Oberleutnant Walter Ewers (11 May 1892 – 15 May 1918) was a World War I flying ace credited with eight aerial victories.

Early life
Walter Ewers was born in Lübeck, Germany on 11 May 1892.

World War I
Ewers began military service as an artilleryman in Bavaria's Field Artillery Regiment Number 7.  At some point, he transferred to the Luftstreitkräfte. After aviation training, he was assigned to Flieger-Abteilung 26 to serve in two-seaters. He was upgraded to piloting a fighter plane, transferring to Jasta 8. After a further transfer to Jasta 12 in 1917, he scored his first three aerial successes against the Royal Flying Corps, downing a couple of Airco DH.5s from No. 41 Squadron RFC and a Sopwith Pup from No. 46 Squadron RFC. The latter was part of a large offensive patrol of mixed British aircraft escorting 46 Squadron's DH.5s.

He was chosen to command Bavarian Jagdstaffel 77 as Staffelführer on 21 January 1918. He had been commissioned a leutnant on 22 May 1917; he was further promoted, to oberleutnant, on 15 March 1918. As pilot or as commander, he continued to score victories; in the first three months of 1918, at least three out of five of his victims were French. Ewers was honored with both classes of the Iron Cross, his native Bavaria's Military Merit Order, and the Royal House Order of Hohenzollern for his exploits.
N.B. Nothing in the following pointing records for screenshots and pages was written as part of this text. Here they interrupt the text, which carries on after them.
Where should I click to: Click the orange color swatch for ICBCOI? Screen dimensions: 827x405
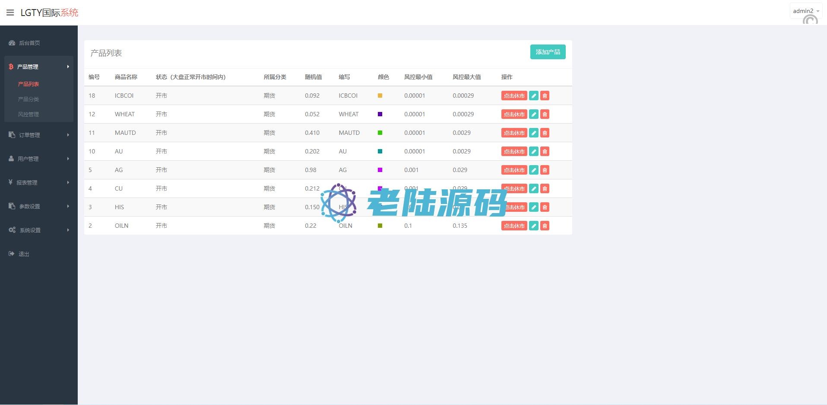pos(380,96)
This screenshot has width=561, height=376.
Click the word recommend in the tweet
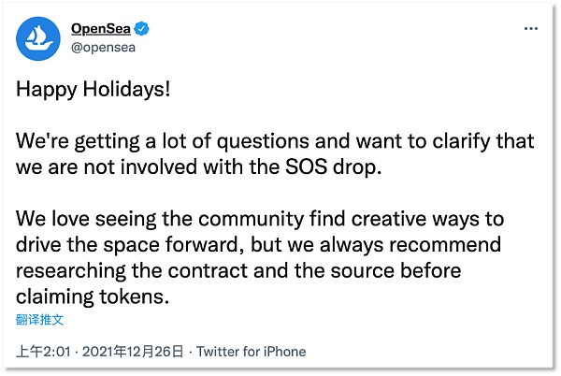(445, 245)
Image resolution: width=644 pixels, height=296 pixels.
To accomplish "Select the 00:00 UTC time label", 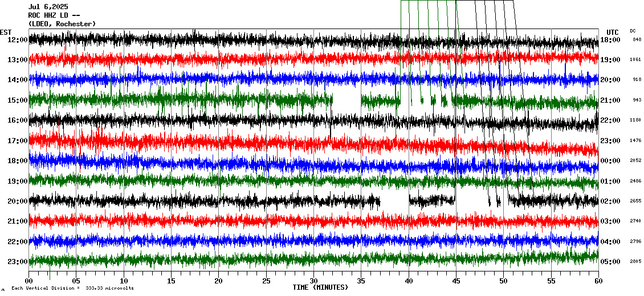I will point(610,161).
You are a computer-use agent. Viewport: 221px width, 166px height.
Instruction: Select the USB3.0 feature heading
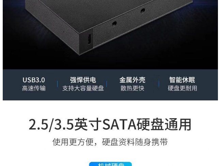[34, 80]
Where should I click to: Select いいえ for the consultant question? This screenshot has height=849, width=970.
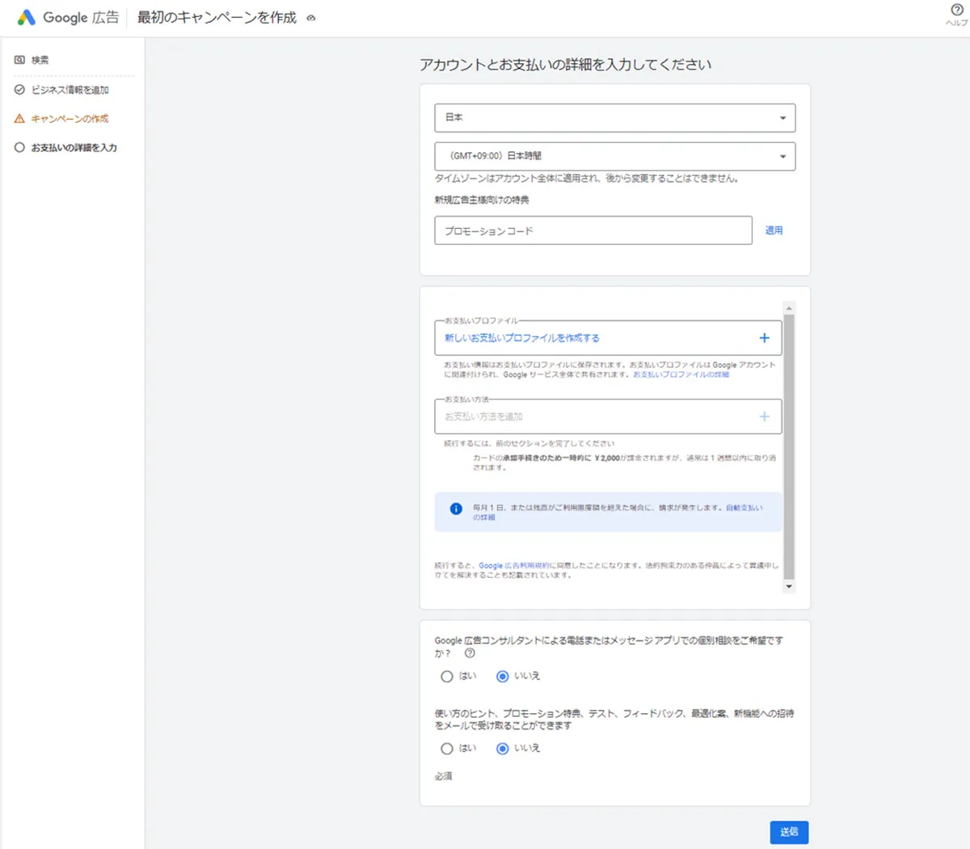(503, 676)
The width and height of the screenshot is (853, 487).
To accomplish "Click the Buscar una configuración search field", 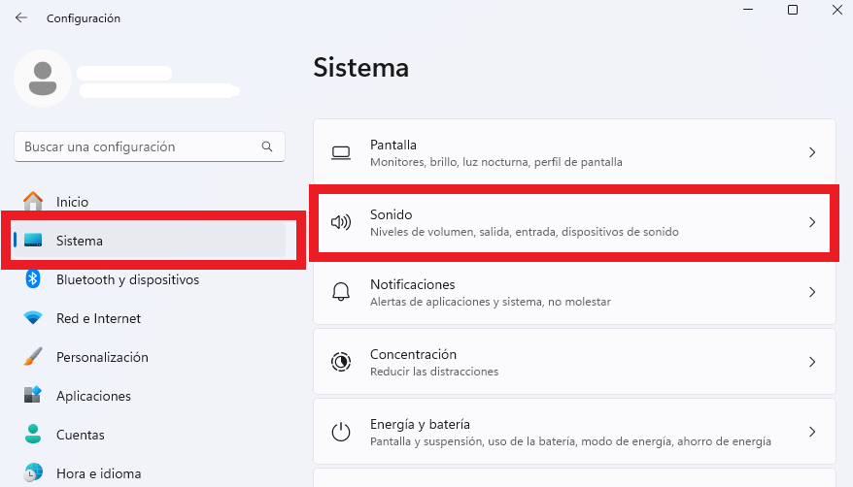I will [150, 146].
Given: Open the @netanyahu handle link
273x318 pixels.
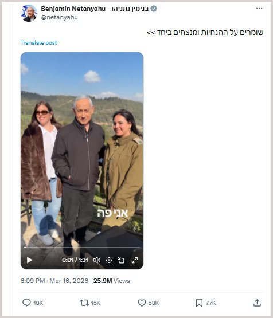Looking at the screenshot, I should pos(59,17).
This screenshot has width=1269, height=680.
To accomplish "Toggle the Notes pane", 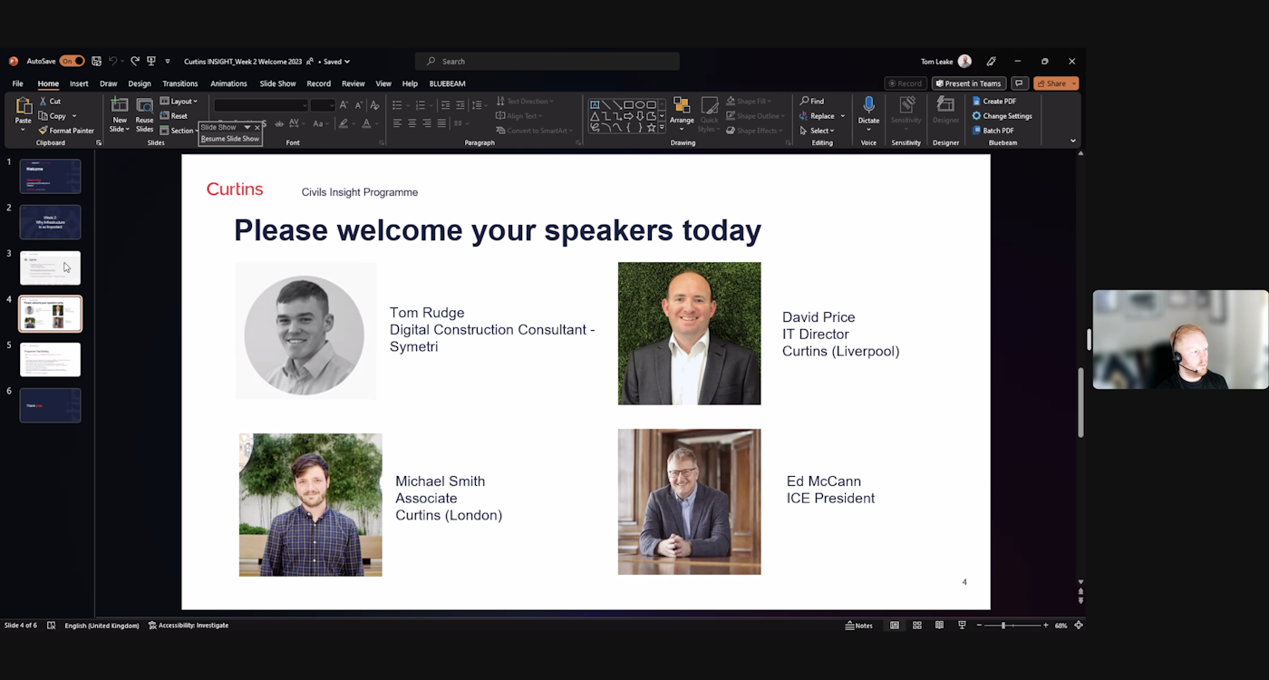I will coord(858,626).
At 0930 hours on 15 May 1918, Oberleutnant Walter Ewers was killed in action while piloting his Albatros D.V in combat over Villers-Bretonneux with No. 65 Squadron RAF. He was buried in a mass grave.

List of aerial victories
See also Aerial victory standards of World War I

Confirmed victories are numbered and listed chronologically. Unconfirmed victories are denoted by "u/c" and may or may not be listed by date.

Endnotes

References

 

 

 

1892 births
1918 deaths
Aviators killed by being shot down
German military personnel killed in World War I
German World War I flying aces
Luftstreitkräfte personnel
Military personnel from Lübeck
Military personnel of Bavaria
Recipients of the Military Merit Order (Bavaria)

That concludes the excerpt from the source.